======== Given data
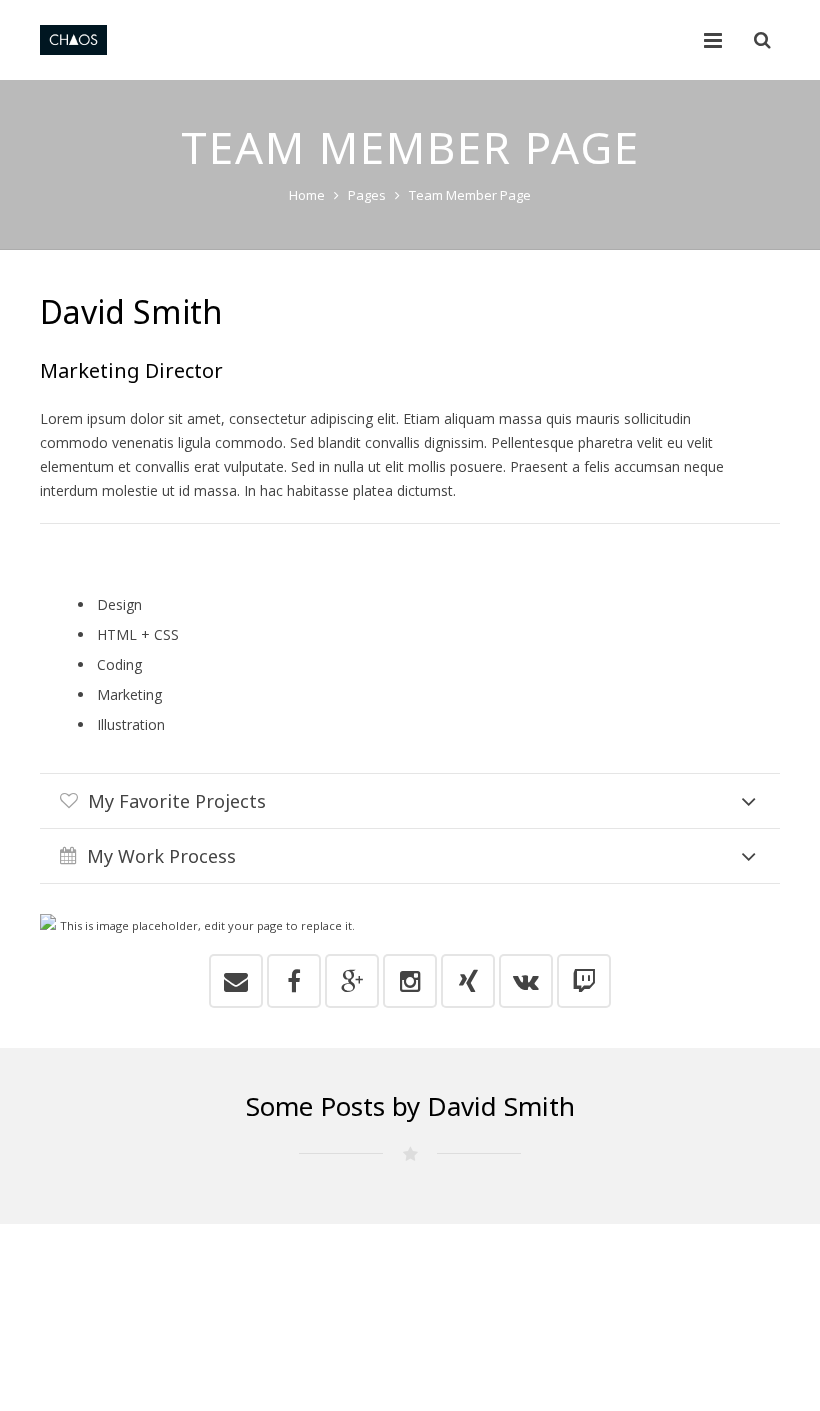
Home (307, 195)
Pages (367, 195)
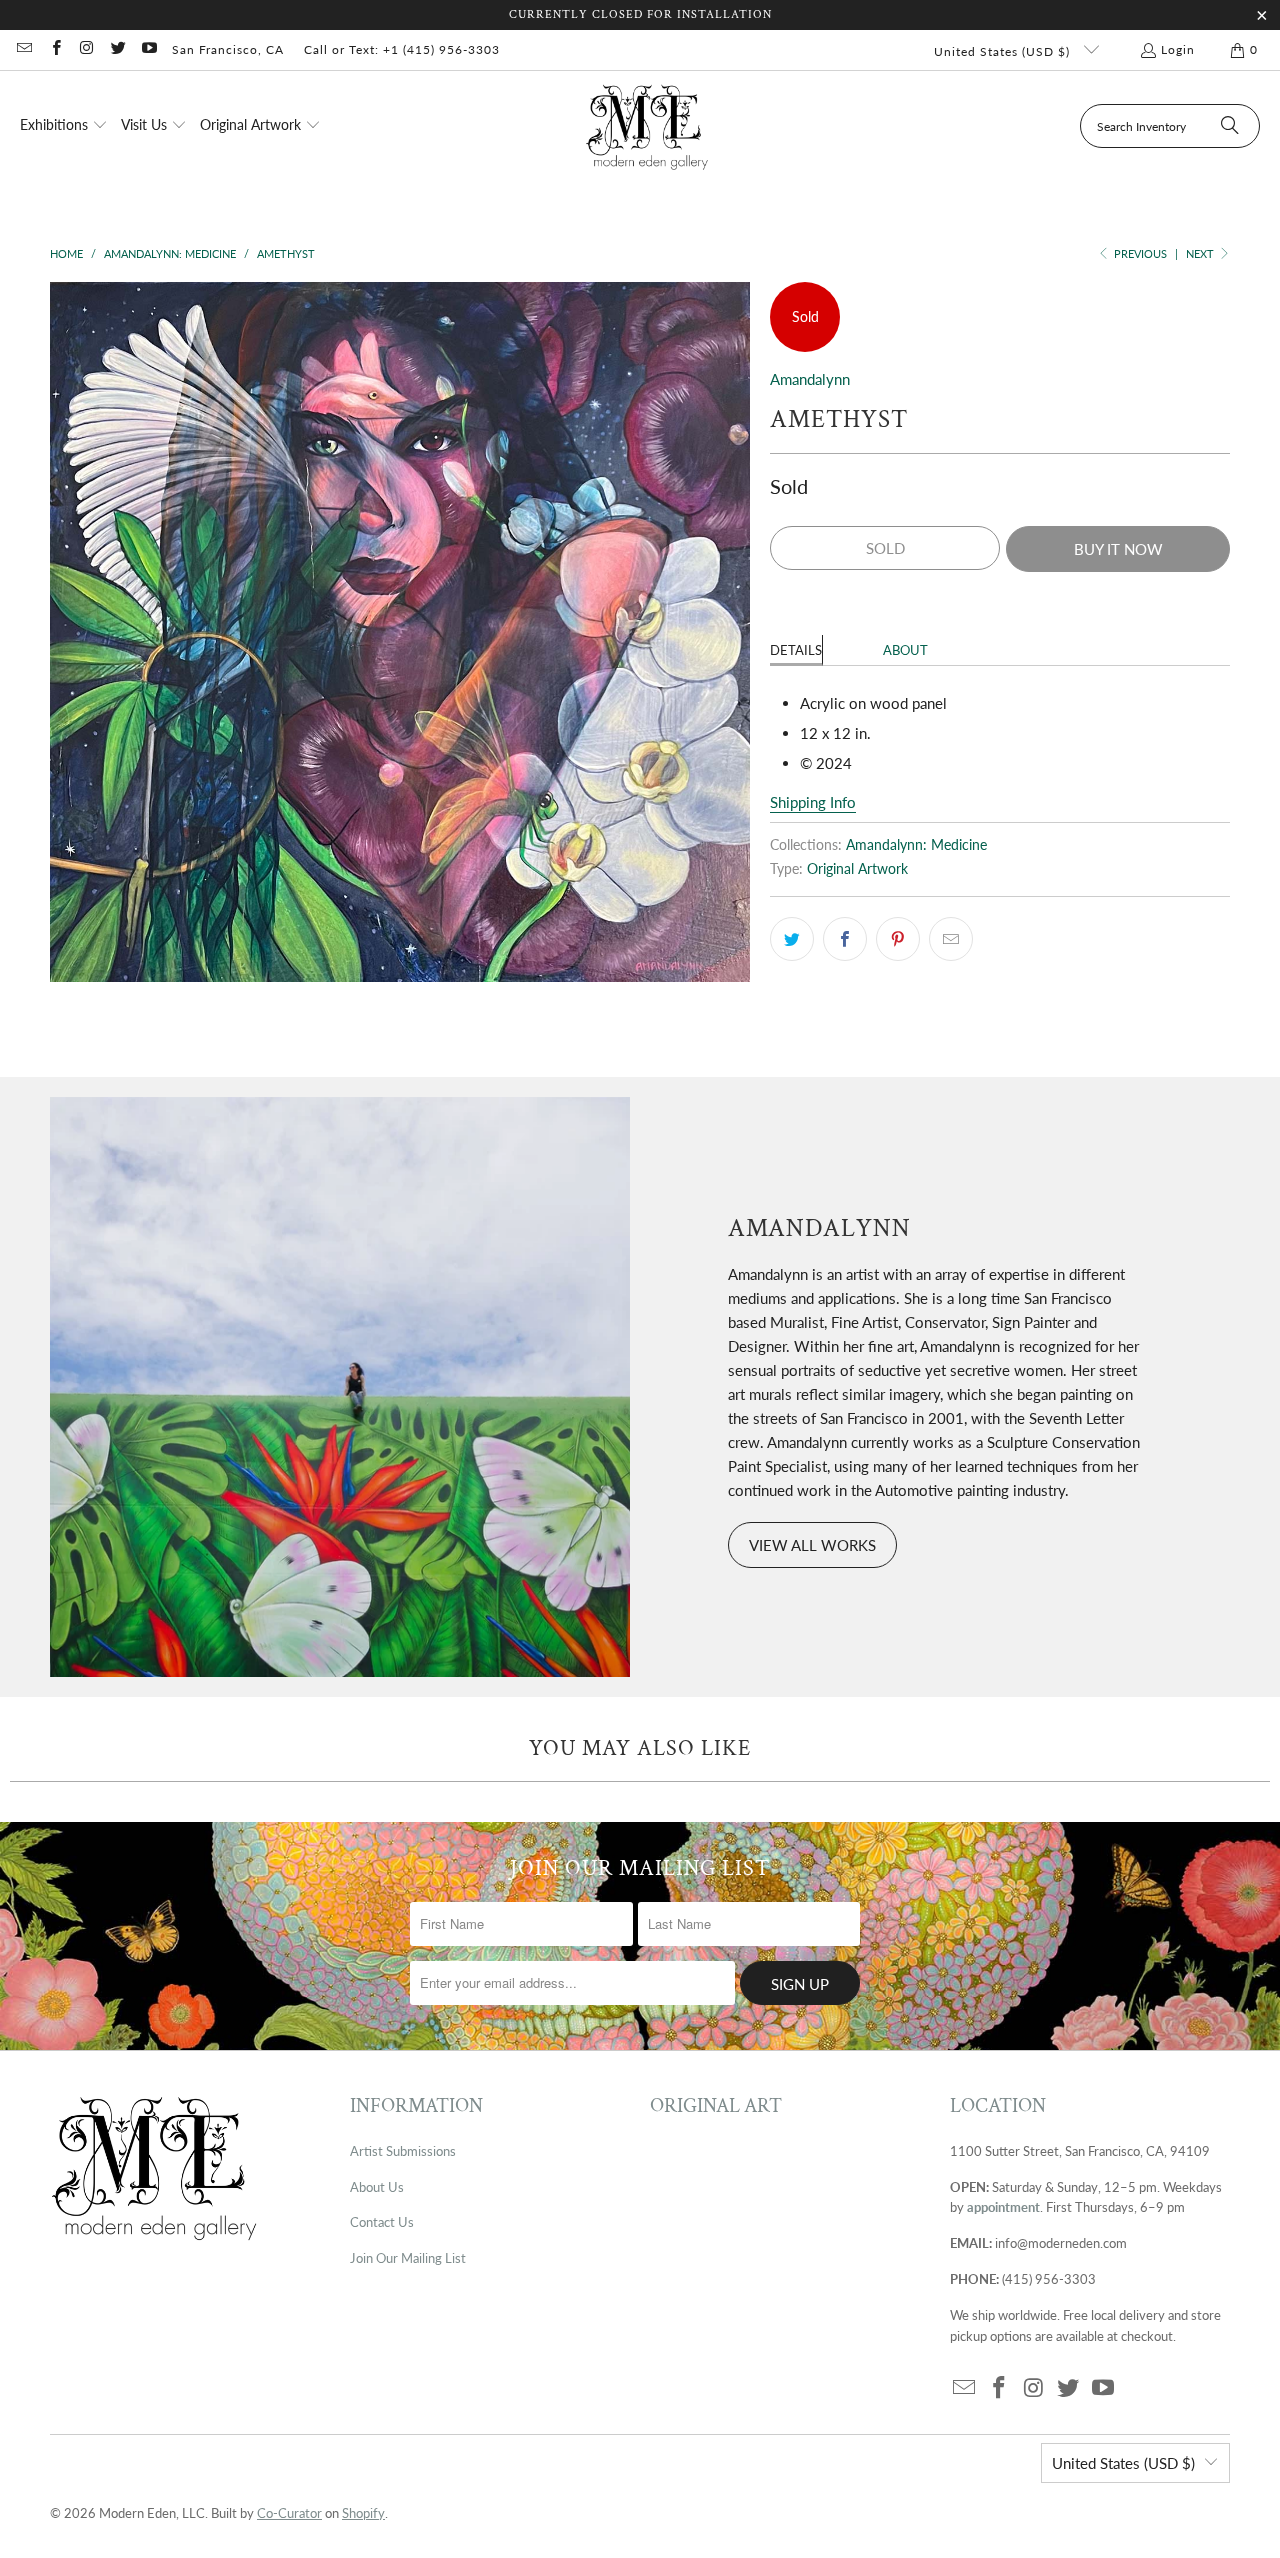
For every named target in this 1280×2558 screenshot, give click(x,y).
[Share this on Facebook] (845, 939)
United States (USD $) (1004, 51)
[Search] (1230, 126)
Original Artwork (857, 869)
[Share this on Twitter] (792, 939)
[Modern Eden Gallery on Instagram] (86, 49)
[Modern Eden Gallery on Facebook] (54, 49)
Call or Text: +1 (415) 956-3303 (402, 49)
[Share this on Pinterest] (898, 939)
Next (1201, 253)
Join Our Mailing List (408, 2258)
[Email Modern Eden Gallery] (23, 49)
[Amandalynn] (340, 1387)
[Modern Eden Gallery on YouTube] (148, 49)
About (905, 650)
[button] (64, 126)
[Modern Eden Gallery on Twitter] (117, 49)
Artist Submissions (403, 2151)
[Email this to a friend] (951, 939)
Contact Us (382, 2222)
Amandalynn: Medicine (916, 845)
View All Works (812, 1545)
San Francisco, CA (228, 49)
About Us (377, 2187)
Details (796, 650)
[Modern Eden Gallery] (647, 126)
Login (1178, 49)
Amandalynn (810, 379)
================
What you need to do: Every line in the records above that holds "Twitter" counts once; state the total and nothing else.

Result below: 2